Childhood obesity is a growing concern in the United States and it has been estimated by the Centers for Disease Control and Prevention that as many as 2.5 million adolescents could quality for diabetes mellitus screening. While previous research has investigated the cost effectiveness of screening strategies for identifying adults with diabetes and dysglycemia, little research has been done on the cost effectiveness of screening options for children.
The American Diabetes Association recommends using the hemoglobin A1C (HbA1c) test to identify children or adults with diabetes or prediabetes; however, in this study, researchers examined the costs, effectiveness, and efficiency of multiple diabetes screening options for children 10 to 17 years of age using test performance from a pediatric cohort and cost data from Medicare and the US Bureau of Labor Statistics.
The study's base case was determined using national estimates and assumed a 16% prevalence of dysglycemia and a 0.02% prevalence of diabetes among a hypothetical cohort of 2.5 million obese or overweight children in the United States. This gave researchers a base case of 500 adolescents with diabetes and 400,000 adolescents with dysglycemia.

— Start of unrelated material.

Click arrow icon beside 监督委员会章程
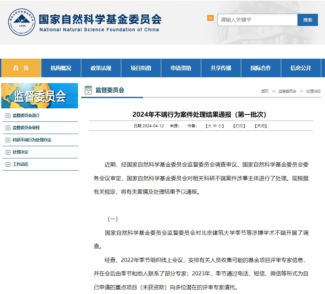 pyautogui.click(x=8, y=128)
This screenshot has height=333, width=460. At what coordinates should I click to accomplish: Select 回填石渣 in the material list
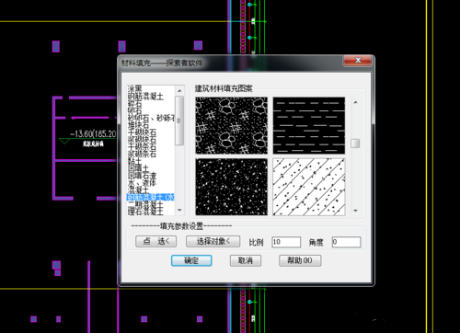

To identify diabetes, researchers evaluated the 2-hour oral glucose tolerance test (OGTT), which required no additional confirmation screening. They also evaluated the following 3 HbA1C thresholds: 6.5%, 5.7%, and 5.5%. These strategies were considered a 2-step process because researchers assumed those that had a positive result with an HbA1C screening would also have a 2-hour OGTT to confirm the results.
To identify prediabetes, researchers evaluated the 2-hour OGTT, again assuming this screening to be a 1-step process, along with the following 2-step screening methods: HbA1C at thresholds of 5.5%, 5.7%, and 6.5%; random glucose test results at thresholds of 100 mg/dL and 110 mg/dL; and a 1-hour glucose challenge test (GCT) at thresholds of 110 mg/dL and 120 mg/dL.
The primary outcome measures of the study were the effectiveness, total costs, and efficiency of each screening strategy.
The cost-per-case figures were significantly reduced when researchers assessed the cost effectiveness of the screening methods for identifying dysglycemia. Researchers found that the 2-hour OGTT had the lowest cost-per-case of $390. The screening strategies with the highest cost-per-case figures were the HbA1C strategies with thresholds at the 5.7% and 6.5% levels, where the cost-per-case amounts ranged from $938 to $3370. The other strategies, including the random glucose test with a threshold of
100 mg/dL, the 1-hour GCT with a threshold of 110 mg/dL, and the HbA1C strategy with a threshold of 5.5%, fell in the middle with cost-per-case values of $498, $571, and $763, respectively.
In terms of effectiveness, the 2-hour OGTT was once again found to be the most effective (100%), followed by the 1-hour GCT threshold of 110 mg/dL (63%) and the random glucose threshold of
100 mg/dL (55%). The HbA1C strategies at thresholds of 5.5%, 5.7%, and 6.5% had the lowest effectiveness with values of 45%, 32%, and 7%, respectively.
According to researchers, some of the limitations of the study included only assessing a one-time screening of the pediatric population, only using Medicare to determine costs, and not including costs associated with treatment of the disease.